BEGIN Extract
Those payments are long-entrenched policy that have had the support of a wide range of lawmakers, from liberal to conservative. Regardless of the election results, that likely won't change much, politicians and other said.
Still, federal farm programs could be examined closely given the size of the deficit and the chance that the election could change the makeup of the agriculture committees and their leadership.
"It's going to be a bit of a roller coaster on election night from an agriculture perspective," said Tara Smith, a director of congressional relations for the American Farm Bureau Federation.
But Rep. Collin Peterson, a Minnesota Democrat who chairs the House Agriculture Committee, said he doubts anyone on the panel would push to cut overall spending in the next Farm Bill. It will be a five-year package that includes crop subsidies - primarily for corn, soybeans, cotton, wheat, peanuts and rice - and a range of other programs. The bulk of Farm Bill money goes to nutrition programs such as food stamps.
If Republicans take control of the House, Rep. Frank Lucas of Oklahoma could take over as chairman of the Agriculture Committee. Lucas declined an interview request, but Peterson said a change wouldn't make a big difference, except that Peterson is eager to start writing the 2012 Farm Bill next year while Lucas wants to wait.
"We're not going to have a bill unless Frank Lucas and I agree on it," Peterson said. "Whether he's chairman or I'm chairman, that's not going to change."
Likely to come under fire, however, are "direct payments," a $5 billion a year subsidy that pays landowners a set per-acre amount regardless of what they're currently growing or whether prices are high or low. Prices for corn and other crops have soared lately.
The Iowa Farm Bureau made waves last month by calling for an end to direct payments, but it also proposed shifting the money to other programs that shield farmers from losses due to poor prices, bad weather or diseases.
END Extract
Required tasks
A: Decide whether each statement agrees with the farm subsidy article. Answer yes or no, and quote the words of the article that decide it.
(i) Tara Smith works for the American Farm Bureau Federation.
(ii) Frank Lucas agreed to be interviewed.
(iii) Direct payments amount to $5 billion a year.
B: Update a passage of the farm subsidy article. Begin at the words "But Rep. Collin" and stop after "as food stamps.", changing "crop subsidies" to "commodity payments".
C: According to the farm subsidy article, where does the bulk of Farm Bill money go?
BEGIN Entries provided
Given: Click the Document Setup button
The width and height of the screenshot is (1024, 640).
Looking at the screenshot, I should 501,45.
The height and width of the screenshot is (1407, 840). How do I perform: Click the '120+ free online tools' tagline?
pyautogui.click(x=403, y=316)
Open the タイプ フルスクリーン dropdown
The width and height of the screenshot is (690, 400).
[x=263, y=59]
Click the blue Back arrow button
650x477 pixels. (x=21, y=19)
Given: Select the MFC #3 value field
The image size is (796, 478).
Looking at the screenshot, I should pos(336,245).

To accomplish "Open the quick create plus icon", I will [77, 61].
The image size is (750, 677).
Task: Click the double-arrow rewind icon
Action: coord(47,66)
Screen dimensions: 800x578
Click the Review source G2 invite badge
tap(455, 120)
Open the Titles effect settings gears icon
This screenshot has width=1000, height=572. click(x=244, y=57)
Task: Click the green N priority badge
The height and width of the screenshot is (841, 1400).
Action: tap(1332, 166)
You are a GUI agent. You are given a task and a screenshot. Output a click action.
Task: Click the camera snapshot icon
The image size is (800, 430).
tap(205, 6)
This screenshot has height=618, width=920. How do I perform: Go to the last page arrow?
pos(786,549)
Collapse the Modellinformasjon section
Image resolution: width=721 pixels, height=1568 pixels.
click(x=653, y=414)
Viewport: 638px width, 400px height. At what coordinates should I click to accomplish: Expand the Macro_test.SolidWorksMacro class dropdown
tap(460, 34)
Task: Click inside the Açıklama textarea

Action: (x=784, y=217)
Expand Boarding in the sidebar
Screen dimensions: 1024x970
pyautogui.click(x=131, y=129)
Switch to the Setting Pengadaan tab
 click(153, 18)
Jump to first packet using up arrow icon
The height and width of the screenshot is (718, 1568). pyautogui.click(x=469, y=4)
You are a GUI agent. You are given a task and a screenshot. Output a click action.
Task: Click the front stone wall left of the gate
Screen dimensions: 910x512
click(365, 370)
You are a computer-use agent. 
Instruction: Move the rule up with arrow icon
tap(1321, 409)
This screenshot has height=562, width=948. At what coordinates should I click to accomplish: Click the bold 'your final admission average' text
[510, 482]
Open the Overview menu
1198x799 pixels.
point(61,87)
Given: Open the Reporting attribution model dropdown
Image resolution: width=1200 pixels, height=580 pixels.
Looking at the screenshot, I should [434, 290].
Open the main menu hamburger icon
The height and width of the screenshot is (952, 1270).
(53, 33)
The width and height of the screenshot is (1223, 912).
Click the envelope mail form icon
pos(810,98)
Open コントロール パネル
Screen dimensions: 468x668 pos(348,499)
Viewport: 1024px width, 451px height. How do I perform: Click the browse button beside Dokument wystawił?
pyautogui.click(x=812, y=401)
END Entries provided
Responses
A:
(i) Yes: "Tara Smith, a director of congressional relations for the American Farm Bureau Federation"
(ii) No: "Lucas declined an interview request"
(iii) Yes: "a $5 billion a year subsidy"

B:
But Rep. Collin Peterson, a Minnesota Democrat who chairs the House Agriculture Committee, said he doubts anyone on the panel would push to cut overall spending in the next Farm Bill. It will be a five-year package that includes commodity payments - primarily for corn, soybeans, cotton, wheat, peanuts and rice - and a range of other programs. The bulk of Farm Bill money goes to nutrition programs such as food stamps.

C: It goes to nutrition programs such as food stamps.